- _EXERCISE DIRECTIONS_
Find each line in the material below that contains the word "sidebar", and copy those lines.

- _INPUT FOR THIS TASK_
%%
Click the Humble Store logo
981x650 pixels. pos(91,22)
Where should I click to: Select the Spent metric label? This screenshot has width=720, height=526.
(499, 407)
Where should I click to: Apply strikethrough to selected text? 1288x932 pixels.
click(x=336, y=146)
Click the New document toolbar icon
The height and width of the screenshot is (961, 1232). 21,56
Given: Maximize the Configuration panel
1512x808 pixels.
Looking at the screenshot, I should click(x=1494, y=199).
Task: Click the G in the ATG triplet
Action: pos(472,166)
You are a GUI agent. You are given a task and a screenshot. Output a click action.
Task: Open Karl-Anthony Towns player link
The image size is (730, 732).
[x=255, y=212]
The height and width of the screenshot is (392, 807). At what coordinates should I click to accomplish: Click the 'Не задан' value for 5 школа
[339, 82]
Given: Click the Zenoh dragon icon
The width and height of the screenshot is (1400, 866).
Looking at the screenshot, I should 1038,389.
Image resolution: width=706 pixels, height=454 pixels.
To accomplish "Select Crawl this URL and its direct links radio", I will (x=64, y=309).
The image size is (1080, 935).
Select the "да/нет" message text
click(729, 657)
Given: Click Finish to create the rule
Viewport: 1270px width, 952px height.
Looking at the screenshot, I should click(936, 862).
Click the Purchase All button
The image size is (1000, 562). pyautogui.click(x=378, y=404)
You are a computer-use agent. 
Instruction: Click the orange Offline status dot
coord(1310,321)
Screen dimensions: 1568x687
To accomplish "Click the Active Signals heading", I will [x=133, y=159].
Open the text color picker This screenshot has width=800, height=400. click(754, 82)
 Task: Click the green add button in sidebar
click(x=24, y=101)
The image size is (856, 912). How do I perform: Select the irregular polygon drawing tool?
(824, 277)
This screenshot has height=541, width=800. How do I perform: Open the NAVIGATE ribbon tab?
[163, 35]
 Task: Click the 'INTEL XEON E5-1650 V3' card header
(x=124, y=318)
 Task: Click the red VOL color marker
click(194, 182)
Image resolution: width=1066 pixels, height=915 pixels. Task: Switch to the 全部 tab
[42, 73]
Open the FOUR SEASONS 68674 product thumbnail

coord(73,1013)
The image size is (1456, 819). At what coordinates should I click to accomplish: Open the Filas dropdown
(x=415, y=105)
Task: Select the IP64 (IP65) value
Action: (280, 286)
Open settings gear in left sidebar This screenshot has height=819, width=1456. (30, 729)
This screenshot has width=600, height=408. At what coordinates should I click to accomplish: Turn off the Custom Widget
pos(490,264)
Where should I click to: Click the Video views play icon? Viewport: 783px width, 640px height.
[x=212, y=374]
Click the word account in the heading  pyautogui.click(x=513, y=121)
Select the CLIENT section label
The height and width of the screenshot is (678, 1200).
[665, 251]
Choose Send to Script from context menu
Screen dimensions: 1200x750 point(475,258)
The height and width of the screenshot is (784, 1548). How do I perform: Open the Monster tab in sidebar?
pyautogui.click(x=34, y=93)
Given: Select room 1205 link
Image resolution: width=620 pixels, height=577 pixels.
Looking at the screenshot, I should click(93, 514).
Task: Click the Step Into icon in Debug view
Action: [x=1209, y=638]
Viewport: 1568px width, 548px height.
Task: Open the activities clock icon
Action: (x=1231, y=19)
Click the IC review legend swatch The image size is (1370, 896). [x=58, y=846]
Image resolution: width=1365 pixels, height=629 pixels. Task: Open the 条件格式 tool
%%
- _RESULT BELOW_
 Task: Click the green add button in sidebar
Open settings gear in left sidebar This screenshot has height=819, width=1456. (30, 729)
The height and width of the screenshot is (784, 1548). How do I perform: Open the Monster tab in sidebar?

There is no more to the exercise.